27 stycznia 2009 została zarejestrowana przez Sąd Rejonowy Gdańsk-Północ w Gdańsku Grupa Inwestycyjna Ex Sp. z o.o., która 27 lipca 2009 zmieniła nazwę na Amber Gold Sp. z o.o. Firma, podająca się za pierwszy dom składowy w Polsce zajmujący się składowaniem metali szlachetnych, inwestowała w złoto i inne kruszce, a także oferowała klientom kontrowersyjne lokaty w złoto, srebro i platynę, podpisując z nimi tzw. „umowy składu”. Logo firmy przedstawia karawakę tzw. krzyż morowy z XVI wieku, chroniący przed zarazą.

Siedziba Amber Gold w Gdańsku
Siedziba Amber Gold w Gdańsku

Komisja Nadzoru Fi­nan­so­we­go ostrzegała, że Amber Gold nie posiada zezwolenia KNF na wykonywanie czyn­ności bankowych, w szcze­gól­no­ści na przyjmowanie wkładów pieniężnych w celu obciążania ich ryzykiem.

Od 2 lipca 2012 Agencja Bezpieczeństwa Wew­nę­trzne­go prowadziła, zlecone jej przez Prokuraturę Okręgową w Gdańsku, śledztwo w sprawie wpro­wa­dze­nia w błąd klientów firmy co do zabezpieczenia ich lokat zakupem złota oraz podejrzenia prania brudnych pieniędzy.

13 sierpnia 2012 zapadła decyzja o likwidacji spółki i zamknięciu jej oddziałów, a także o wypowiedzeniu wszystkim klientom przedsiębiorstwa obowiązujących umów depozytów towarowych.

Marcinowi P. postawiono szereg zarzutów, m.in. poświadczenia nieprawdy, nieskładanie sprawozdań finansowych spółki, działalność kantorową bez wpisu do rejestru i działalność bankową bez zezwolenia.
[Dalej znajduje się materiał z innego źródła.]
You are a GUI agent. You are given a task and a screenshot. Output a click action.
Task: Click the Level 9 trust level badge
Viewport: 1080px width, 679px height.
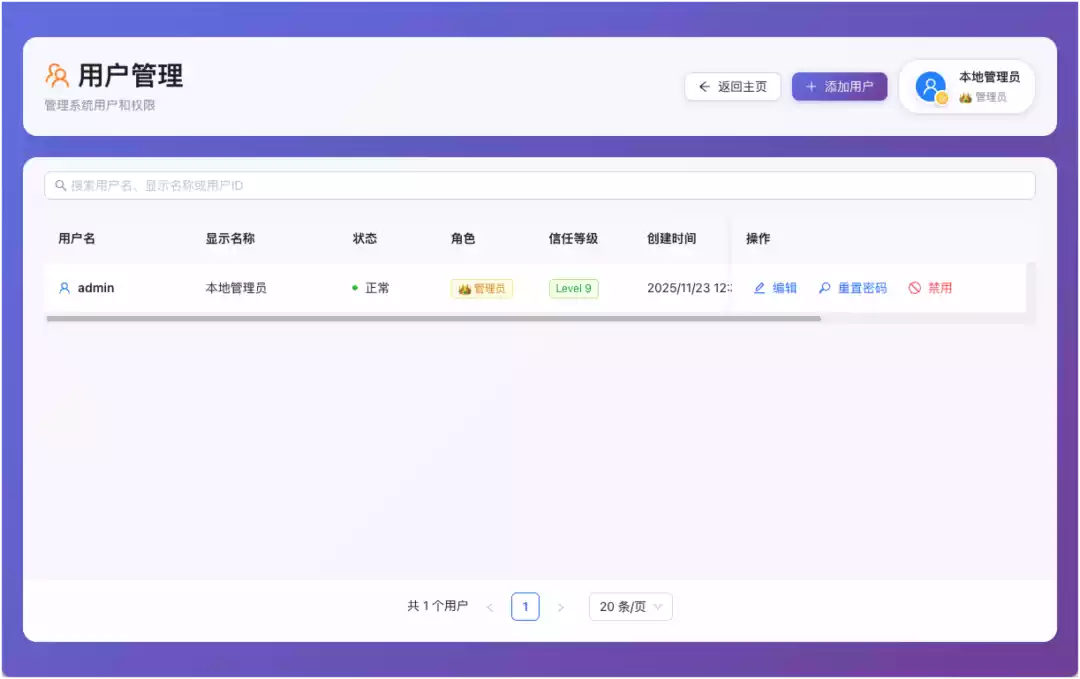coord(573,287)
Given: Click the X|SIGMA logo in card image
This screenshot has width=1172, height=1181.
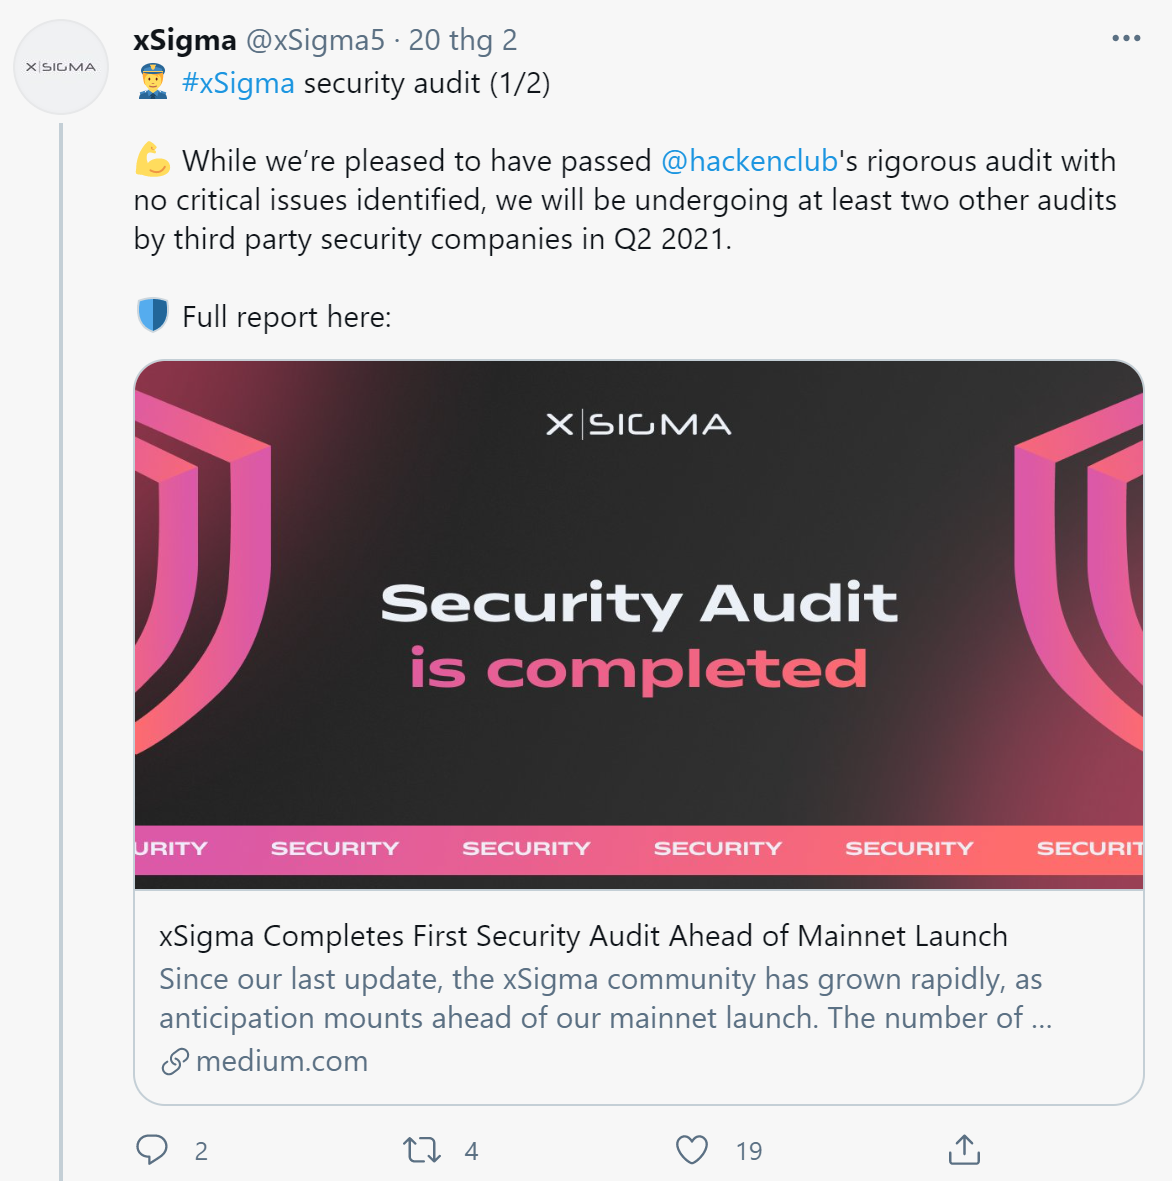Looking at the screenshot, I should tap(639, 425).
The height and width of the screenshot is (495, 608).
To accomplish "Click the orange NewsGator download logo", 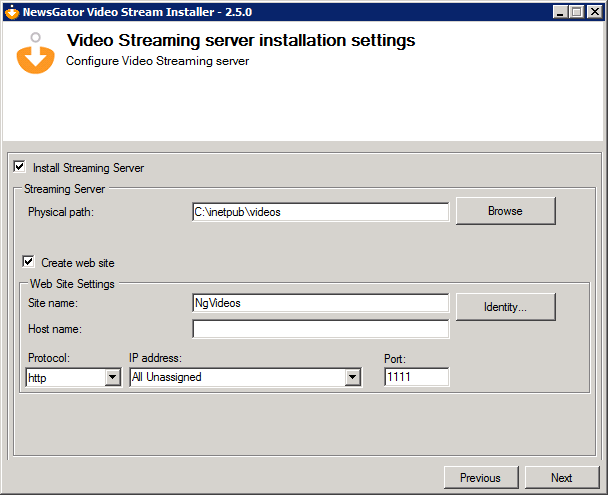I will coord(36,53).
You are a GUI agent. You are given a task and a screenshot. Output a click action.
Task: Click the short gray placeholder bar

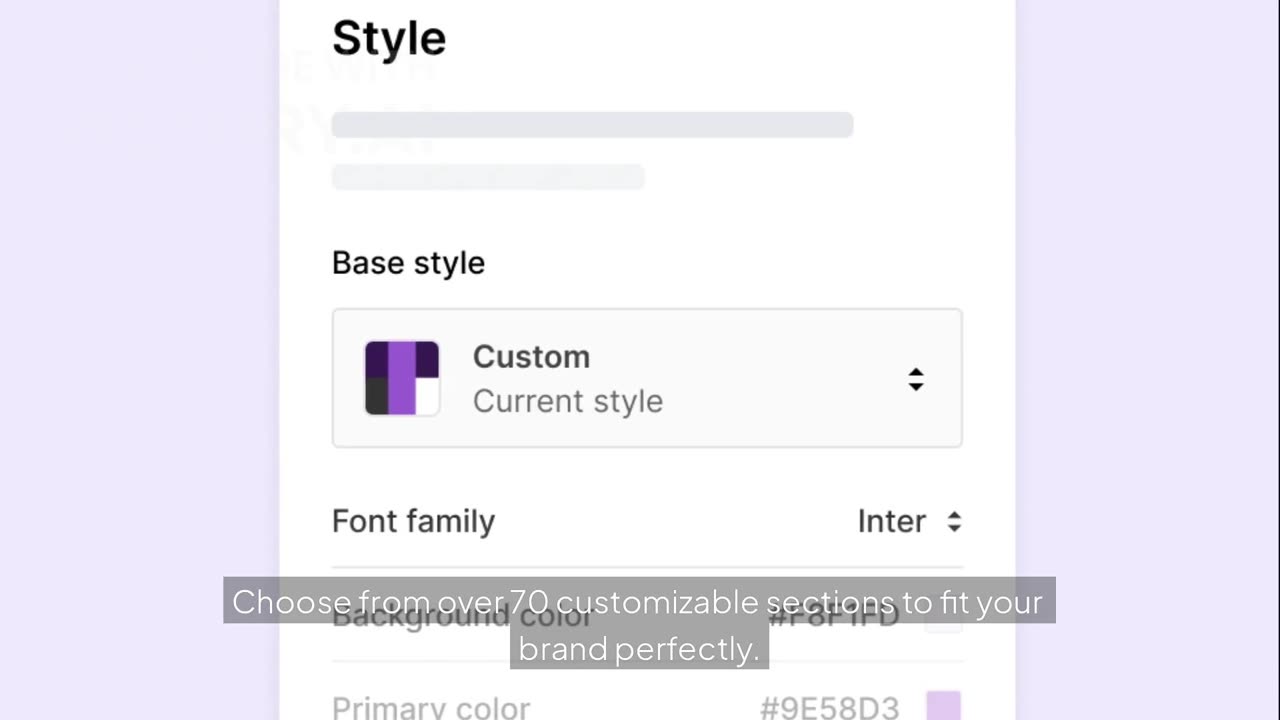coord(488,177)
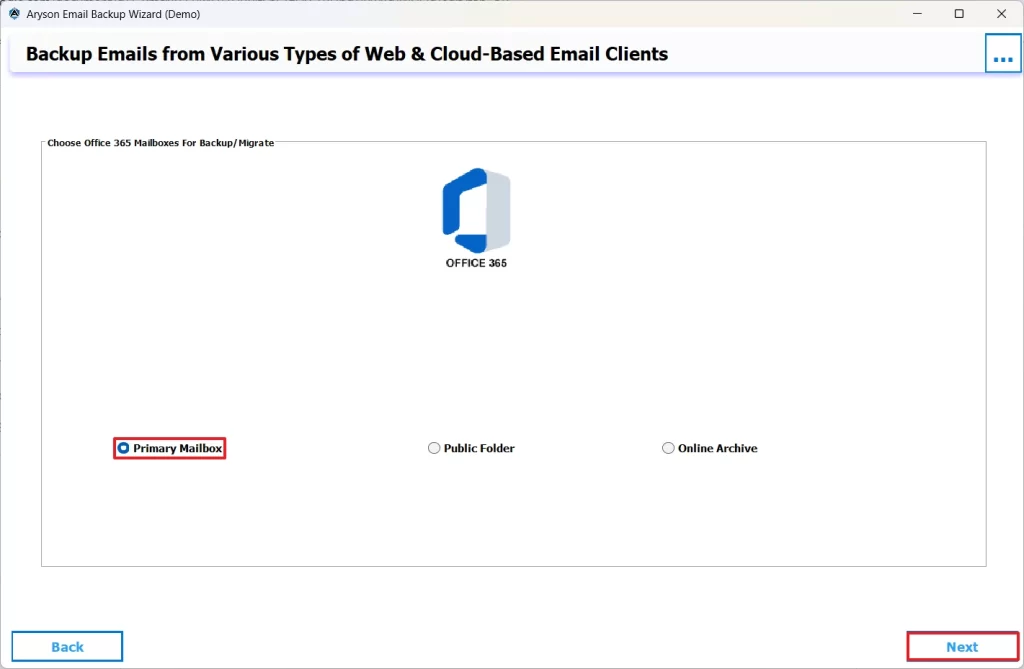Viewport: 1024px width, 669px height.
Task: Close the Aryson Email Backup Wizard
Action: coord(1001,14)
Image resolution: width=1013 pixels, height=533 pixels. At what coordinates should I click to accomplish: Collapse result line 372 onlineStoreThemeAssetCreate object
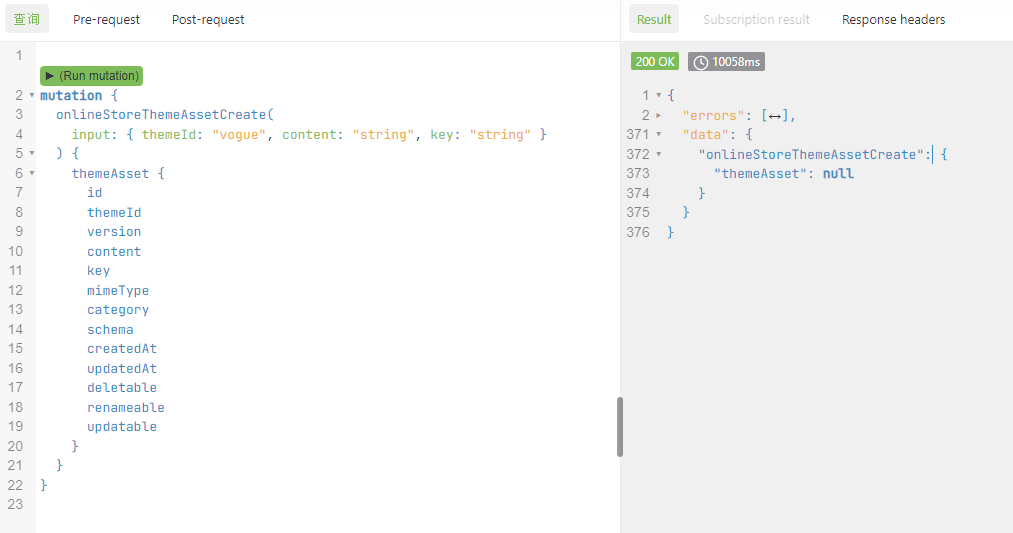pos(658,154)

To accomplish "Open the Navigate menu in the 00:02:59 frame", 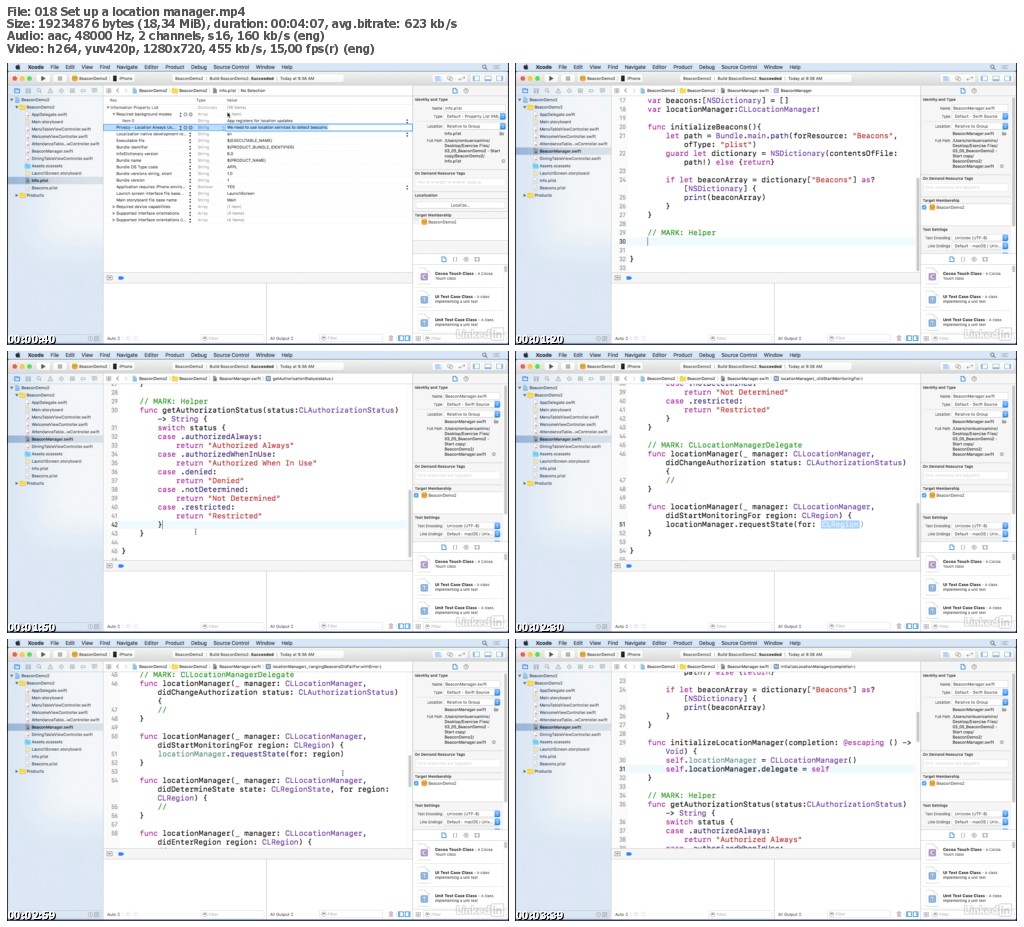I will 127,643.
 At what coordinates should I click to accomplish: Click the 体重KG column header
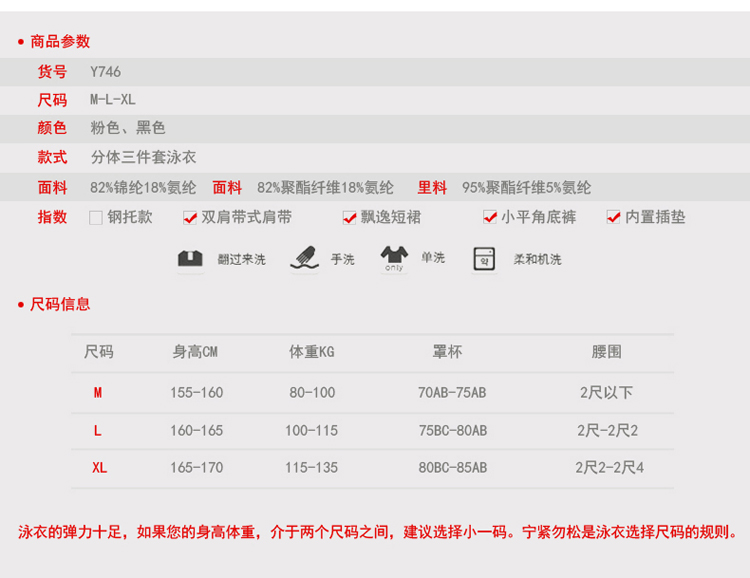(311, 352)
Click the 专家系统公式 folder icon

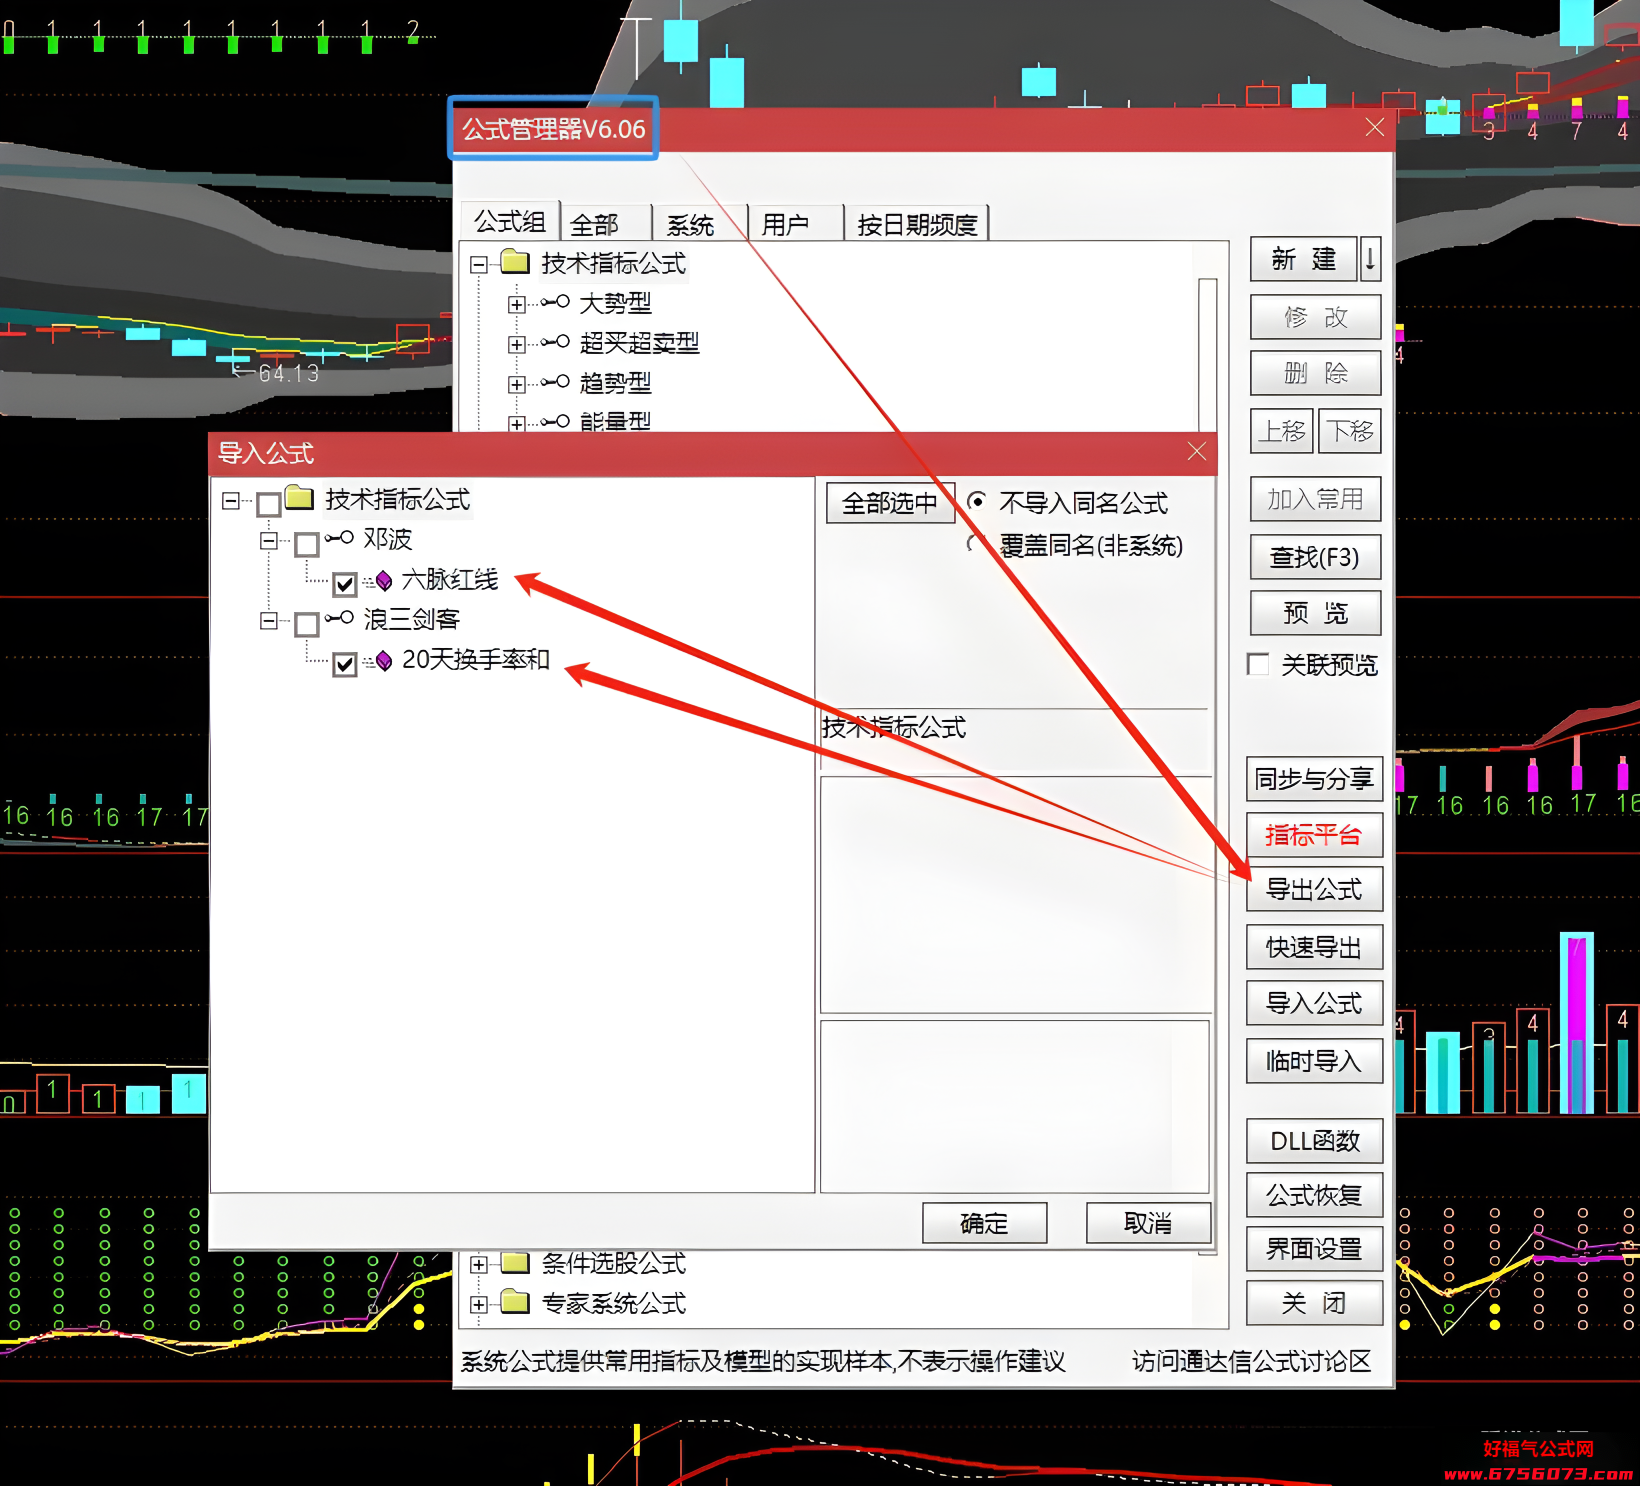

Równocześnie liczne zarzuty niedopełnienia obowiązków postawiono pracownikom gdańskich urzędów skarbowych oraz sądów (według nich niesłusznie). Postępowanie dyscyplinarne (później umorzone) wszczęto także wobec prokuratora, który zaakceptował wniosek o dobrowolne poddanie się karze przez Marcina P. we wcześniejszych sprawach gospodarczych.

20 września 2012 Sąd Rejonowy Gdańsk-Północ na posiedzeniu niejawnym ogłosił upadłość likwidacyjną spółki Amber Gold Sp. z o.o.

W opublikowanym w 2013 roku raporcie Komitet Stabilności Finansowej zauważył, że wyłudzenie pieniędzy przez Amber Gold od ponad 11 tys. osób było możliwe m.in. dzięki zaniechaniom ze strony instytucji publicznych, wskazując przede wszystkim na Prokuraturę Rejonową Gdańsk- Wrzeszcz, Urząd Ochrony Konkurencji i Konsumentów, ABW oraz CBŚ oraz część banków współpracujących z Amber Gold.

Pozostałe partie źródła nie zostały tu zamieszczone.